The influence of Ti-induced precipitates on the microstructure and mechanical properties of (Zr,W)C solid solution

Abstract The practical applications of ZrC are restricted by its low fracture toughness and resistance to sintering densification. This study reports the in-situ precipitation behavior of (Zr,W)C solid solution precipitates induced by Ti. The (Zr0.7W0.3)C solid solution powder was prepared via carbothermic reduction using pressureless sintering at 2200 °C for 1 h. Varying quantities of TiH2 were reacted with the (Zr0.7W0.3)C matrix, to precipitate the second phase in-situ, via hot-pressing sintering (50 MPa) at 1600 °C for 1 h. When the content of TiH2 was 10 mol%, W and W2C were the second phases precipitated. As the TiH2 concentration increased, the precipitates converted into W2C and the (Ti,Zr)C solid solution. Furthermore, nano-scale dot-like W precipitates gradually increased inside the crystal grains of the (Zr,W,Ti)C matrix.
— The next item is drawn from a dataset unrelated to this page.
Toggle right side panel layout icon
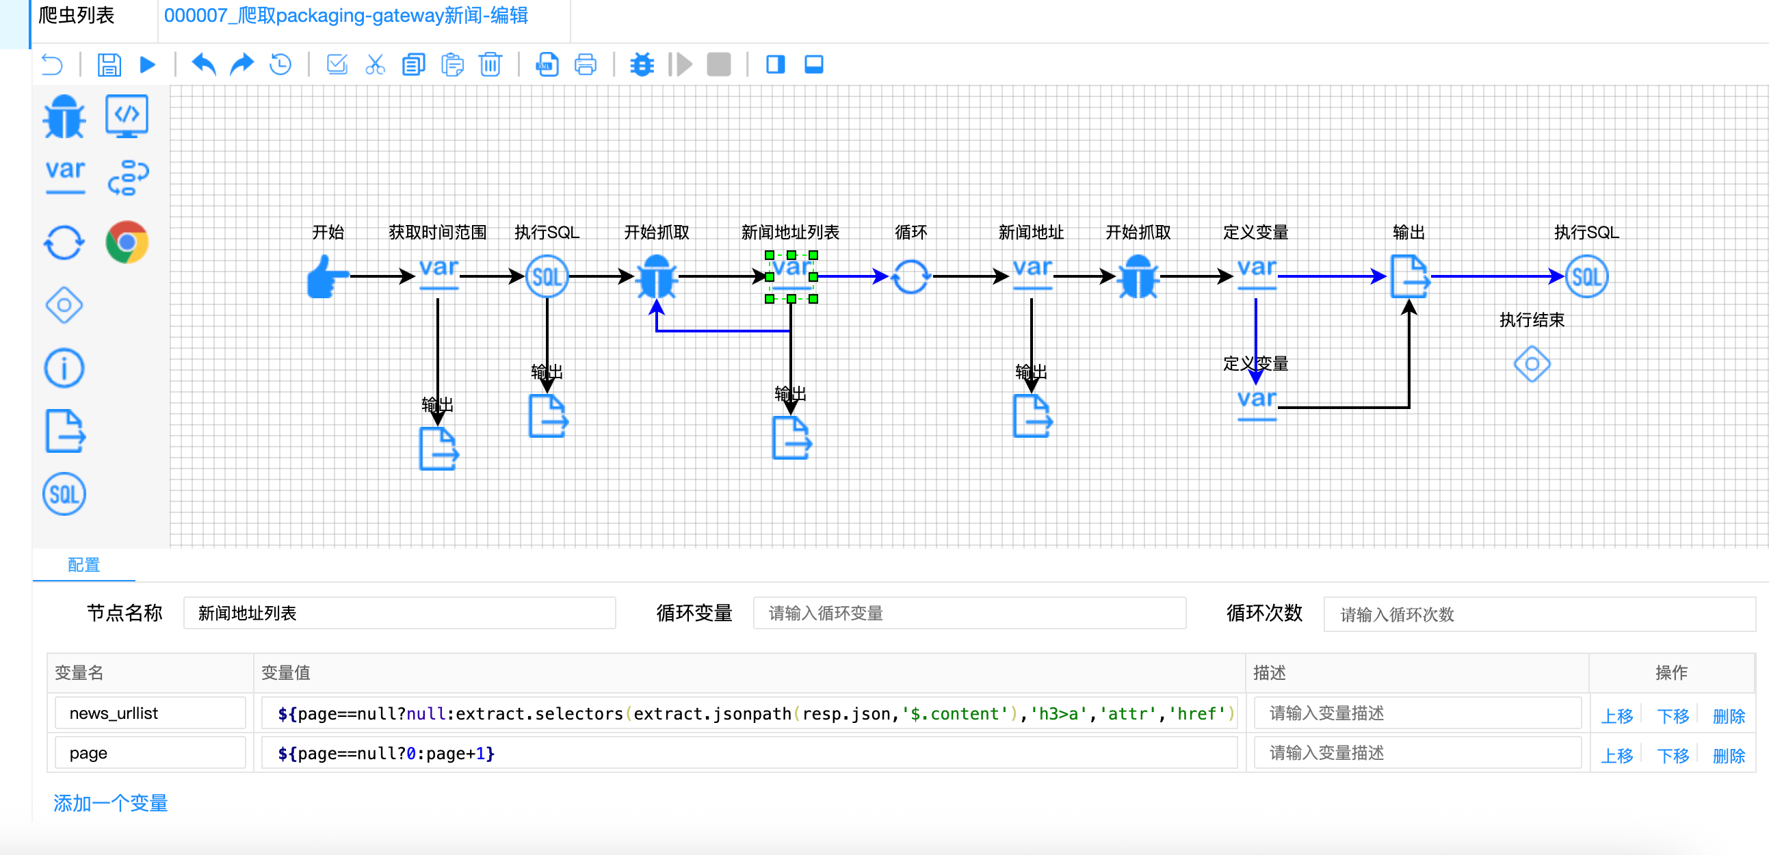This screenshot has width=1769, height=855. 775,65
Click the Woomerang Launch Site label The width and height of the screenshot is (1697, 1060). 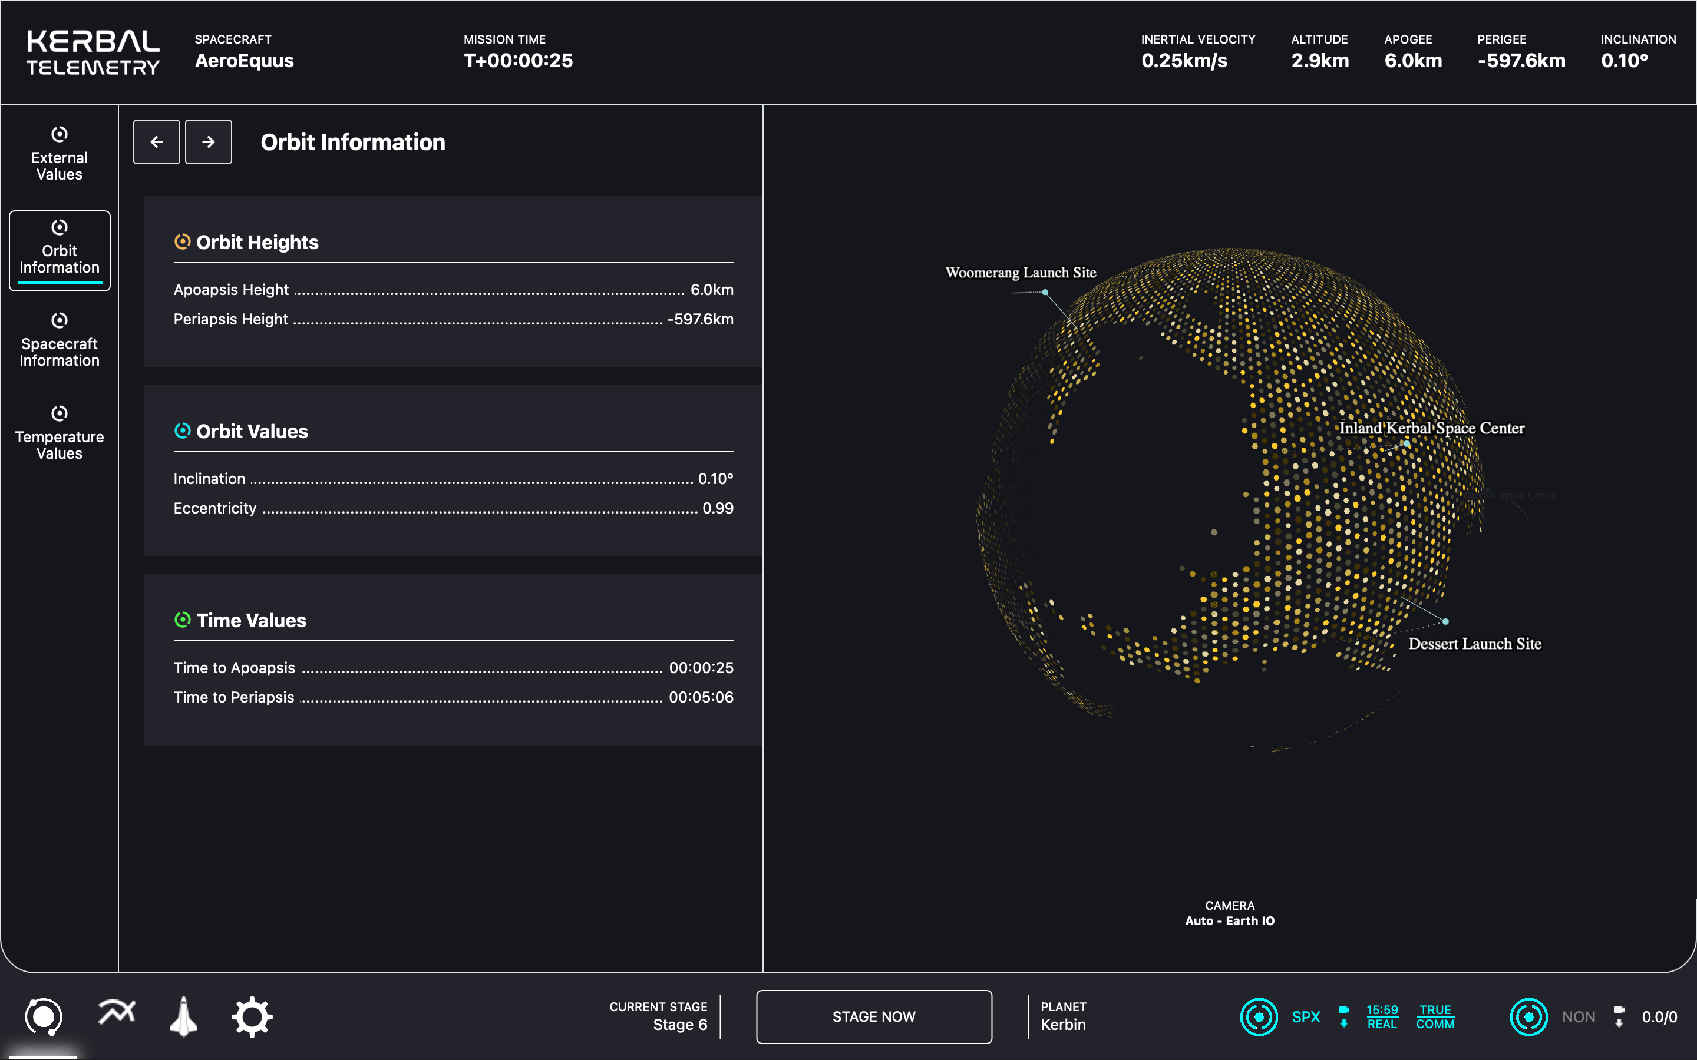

The optimized comprehensive mechanical properties of (Zr,W,Ti)C-based multiphase ceramics were obtained by adding 40 mol% TiH2; the relative density was 99.7%, the Vickers hardness was 24.68 GPa, and the fracture toughness was 5.76 MPa·m1/2. The precipitates (of varying type and concentration) exhibited distinct toughening effects relative to the (Zr,W)C solid solution.